Activity → The data below holds a line containing "Viewport: 624px width, 629px height." and a line containing "This screenshot has height=622, width=752."; please quote exactly those two lines and every line between them, and nothing else.

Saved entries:
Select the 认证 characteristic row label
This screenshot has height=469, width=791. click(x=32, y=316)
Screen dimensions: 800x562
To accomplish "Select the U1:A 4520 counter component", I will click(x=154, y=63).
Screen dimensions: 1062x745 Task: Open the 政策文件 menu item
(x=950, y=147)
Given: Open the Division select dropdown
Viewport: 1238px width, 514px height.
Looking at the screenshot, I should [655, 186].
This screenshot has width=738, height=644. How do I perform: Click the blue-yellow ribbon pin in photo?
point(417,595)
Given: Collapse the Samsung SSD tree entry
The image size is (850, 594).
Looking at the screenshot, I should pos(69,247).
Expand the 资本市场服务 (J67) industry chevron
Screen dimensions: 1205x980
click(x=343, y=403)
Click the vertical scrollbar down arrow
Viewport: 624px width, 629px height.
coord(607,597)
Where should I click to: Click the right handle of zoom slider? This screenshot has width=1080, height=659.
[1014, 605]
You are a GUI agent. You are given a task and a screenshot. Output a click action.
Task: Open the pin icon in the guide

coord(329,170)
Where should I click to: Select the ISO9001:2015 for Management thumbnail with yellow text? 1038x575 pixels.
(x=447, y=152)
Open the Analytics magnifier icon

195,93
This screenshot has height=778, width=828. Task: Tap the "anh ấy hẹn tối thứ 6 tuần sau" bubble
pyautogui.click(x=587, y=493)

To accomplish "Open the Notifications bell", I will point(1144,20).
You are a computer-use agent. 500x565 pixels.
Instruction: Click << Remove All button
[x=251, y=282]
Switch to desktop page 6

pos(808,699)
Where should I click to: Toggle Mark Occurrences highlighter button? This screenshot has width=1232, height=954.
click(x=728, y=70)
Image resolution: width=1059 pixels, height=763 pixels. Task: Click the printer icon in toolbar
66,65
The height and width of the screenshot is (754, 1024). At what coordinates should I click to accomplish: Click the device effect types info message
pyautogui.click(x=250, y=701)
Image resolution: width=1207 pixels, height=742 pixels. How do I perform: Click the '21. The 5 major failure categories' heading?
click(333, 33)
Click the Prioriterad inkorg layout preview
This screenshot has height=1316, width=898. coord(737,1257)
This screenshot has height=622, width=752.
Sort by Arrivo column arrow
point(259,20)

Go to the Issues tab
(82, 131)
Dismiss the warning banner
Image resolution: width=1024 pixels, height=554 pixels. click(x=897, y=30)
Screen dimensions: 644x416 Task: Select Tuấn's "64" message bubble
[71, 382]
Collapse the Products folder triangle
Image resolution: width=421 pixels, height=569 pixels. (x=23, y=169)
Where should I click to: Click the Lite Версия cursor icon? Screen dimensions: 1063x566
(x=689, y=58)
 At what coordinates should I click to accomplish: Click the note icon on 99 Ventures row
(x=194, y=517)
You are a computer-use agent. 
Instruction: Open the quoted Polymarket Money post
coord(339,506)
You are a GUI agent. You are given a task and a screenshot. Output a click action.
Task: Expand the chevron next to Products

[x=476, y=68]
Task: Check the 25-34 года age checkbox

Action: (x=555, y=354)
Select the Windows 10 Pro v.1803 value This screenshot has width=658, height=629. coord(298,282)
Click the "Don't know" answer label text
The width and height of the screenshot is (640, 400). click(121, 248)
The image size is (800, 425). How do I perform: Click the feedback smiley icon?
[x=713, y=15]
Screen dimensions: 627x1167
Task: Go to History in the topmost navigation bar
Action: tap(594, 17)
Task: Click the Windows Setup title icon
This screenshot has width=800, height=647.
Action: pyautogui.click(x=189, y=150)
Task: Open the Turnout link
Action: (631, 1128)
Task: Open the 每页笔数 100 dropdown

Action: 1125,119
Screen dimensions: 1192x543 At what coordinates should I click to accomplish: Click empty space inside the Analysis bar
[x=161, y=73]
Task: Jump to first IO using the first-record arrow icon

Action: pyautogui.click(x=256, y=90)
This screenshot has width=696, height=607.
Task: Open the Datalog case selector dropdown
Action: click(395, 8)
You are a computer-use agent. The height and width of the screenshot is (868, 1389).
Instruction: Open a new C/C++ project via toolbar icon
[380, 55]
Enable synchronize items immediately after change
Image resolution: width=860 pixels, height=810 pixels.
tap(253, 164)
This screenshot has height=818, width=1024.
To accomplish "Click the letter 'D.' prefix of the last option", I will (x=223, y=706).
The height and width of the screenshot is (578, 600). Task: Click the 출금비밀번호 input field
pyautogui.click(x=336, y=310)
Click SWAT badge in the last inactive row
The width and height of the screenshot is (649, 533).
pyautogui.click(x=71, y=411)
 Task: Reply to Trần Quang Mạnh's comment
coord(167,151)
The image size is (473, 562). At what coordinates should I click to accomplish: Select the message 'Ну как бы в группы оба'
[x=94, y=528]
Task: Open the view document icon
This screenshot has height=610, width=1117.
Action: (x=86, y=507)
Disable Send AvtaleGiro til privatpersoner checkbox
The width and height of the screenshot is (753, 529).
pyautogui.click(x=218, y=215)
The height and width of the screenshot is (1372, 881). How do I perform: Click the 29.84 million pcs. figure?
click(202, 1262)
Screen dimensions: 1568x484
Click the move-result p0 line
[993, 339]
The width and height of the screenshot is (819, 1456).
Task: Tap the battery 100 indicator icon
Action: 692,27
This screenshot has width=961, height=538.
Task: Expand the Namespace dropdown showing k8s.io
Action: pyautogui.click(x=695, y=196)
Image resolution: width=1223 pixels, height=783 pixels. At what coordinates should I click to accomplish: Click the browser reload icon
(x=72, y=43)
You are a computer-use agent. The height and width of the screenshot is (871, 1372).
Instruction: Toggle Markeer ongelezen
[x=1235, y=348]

Result →
Viewport: 624px width, 629px height.
coord(607,597)
Where should I click to: Click the right handle of zoom slider? This screenshot has width=1080, height=659.
[1014, 605]
You are a GUI agent. You are given a task and a screenshot. Output a click action.
Task: Open the pin icon in the guide

coord(329,170)
Where should I click to: Select the ISO9001:2015 for Management thumbnail with yellow text? 1038x575 pixels.
(x=447, y=152)
Open the Analytics magnifier icon

195,93
This screenshot has height=778, width=828. Task: Tap the "anh ấy hẹn tối thứ 6 tuần sau" bubble
pyautogui.click(x=587, y=493)

To accomplish "Open the Notifications bell", I will point(1144,20).
You are a computer-use agent. 500x565 pixels.
Instruction: Click << Remove All button
[x=251, y=282]
Switch to desktop page 6

pos(808,699)
Where should I click to: Toggle Mark Occurrences highlighter button? This screenshot has width=1232, height=954.
click(x=728, y=70)
Image resolution: width=1059 pixels, height=763 pixels. Task: Click the printer icon in toolbar
66,65
The height and width of the screenshot is (754, 1024). At what coordinates should I click to accomplish: Click the device effect types info message
pyautogui.click(x=250, y=701)
Image resolution: width=1207 pixels, height=742 pixels. How do I perform: Click the '21. The 5 major failure categories' heading?
click(333, 33)
Click the Prioriterad inkorg layout preview
This screenshot has height=1316, width=898. coord(737,1257)
This screenshot has height=622, width=752.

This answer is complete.